Une vie plus authentique et plus ensoleillée

« Ceux qui nous connaissent depuis longtemps ne nous auraient jamais imaginé dans cette vie-là », s’amuse Chris. Archéologues, plutôt urbains, ils se sont pourtant très bien faits à la vie parfois un peu rude d’un village bulgare. Le couple a vite tissé des liens avec ses voisins :

« Nous avons fait appel à eux dès le début pour la rénovation de la maison. Nous voulions respecter l’architecture locale et utiliser les mêmes briques de terre crue avec lesquelles les vieilles maisons sont construites. Nos voisins nous ont aussi aidés pour le potager puis pour nos chèvres. »
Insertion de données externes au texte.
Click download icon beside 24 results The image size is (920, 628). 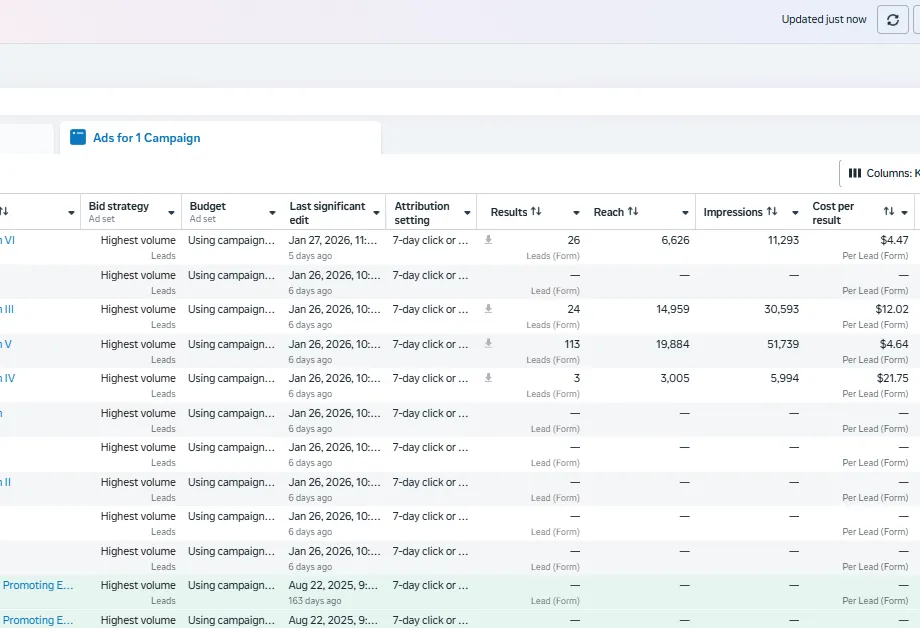click(x=488, y=309)
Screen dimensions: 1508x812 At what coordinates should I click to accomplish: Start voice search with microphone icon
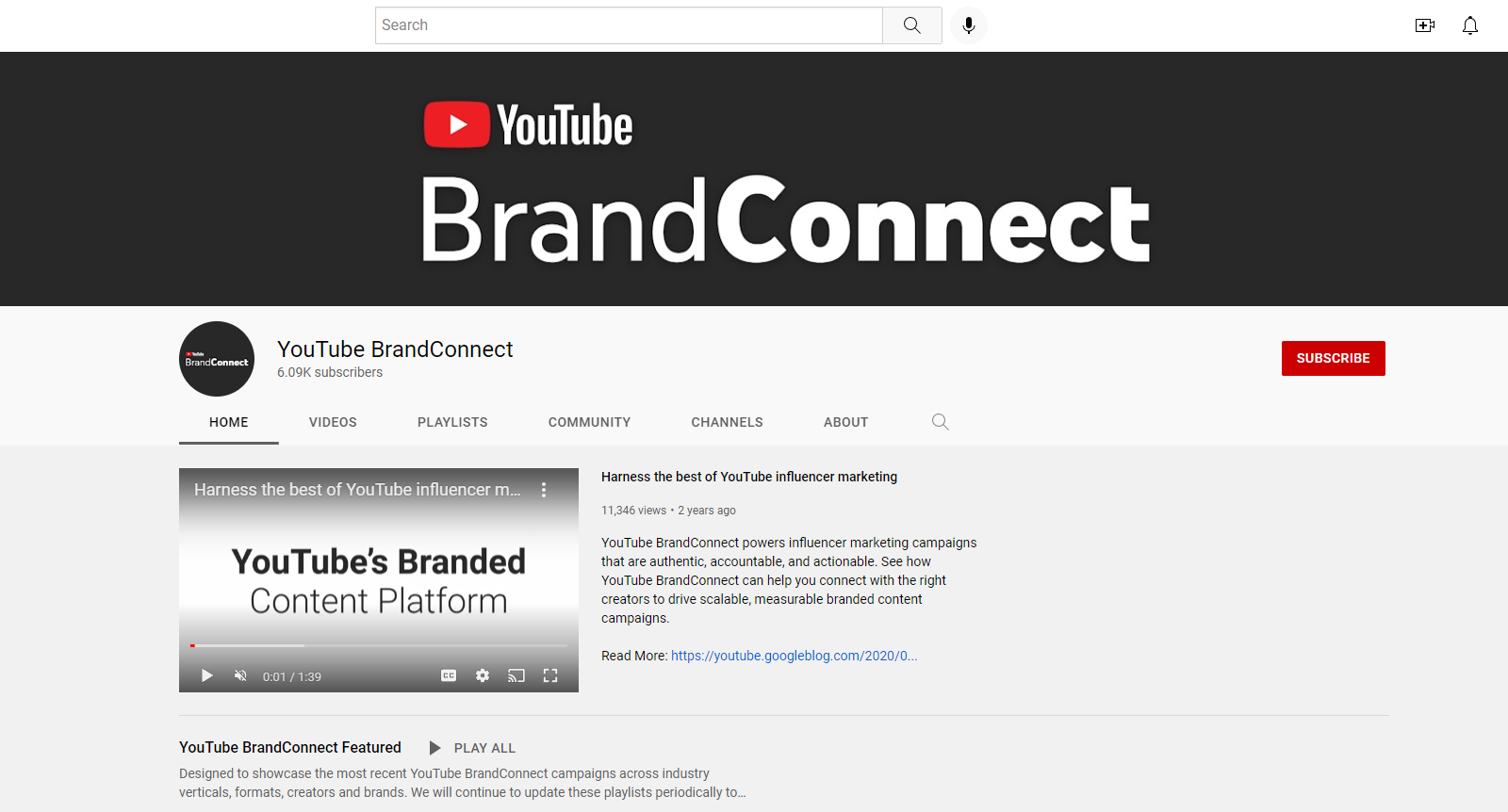pos(968,25)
Chris et ses chèvres (Guillaume Fontaine)

Ils ont également fait l’effort d’apprendre le bulgare. Inconcevable pour eux de rester en vase clos avec la communauté anglophone. Chris promène son violon dans les fêtes locales et se produit avec le groupe folklorique, une fierté du village qui tourne toute l’année dans les environs.

En 2013, avec d’autres, ils ont organisé un festival mêlant musique bulgare et DJ electro, une première dans la région. L’idée a été reprise cette année dans un autre lieu. Les plus conservateurs parmi les locaux semblent se faire à l’idée et les jeunes de Popovo sont ravis.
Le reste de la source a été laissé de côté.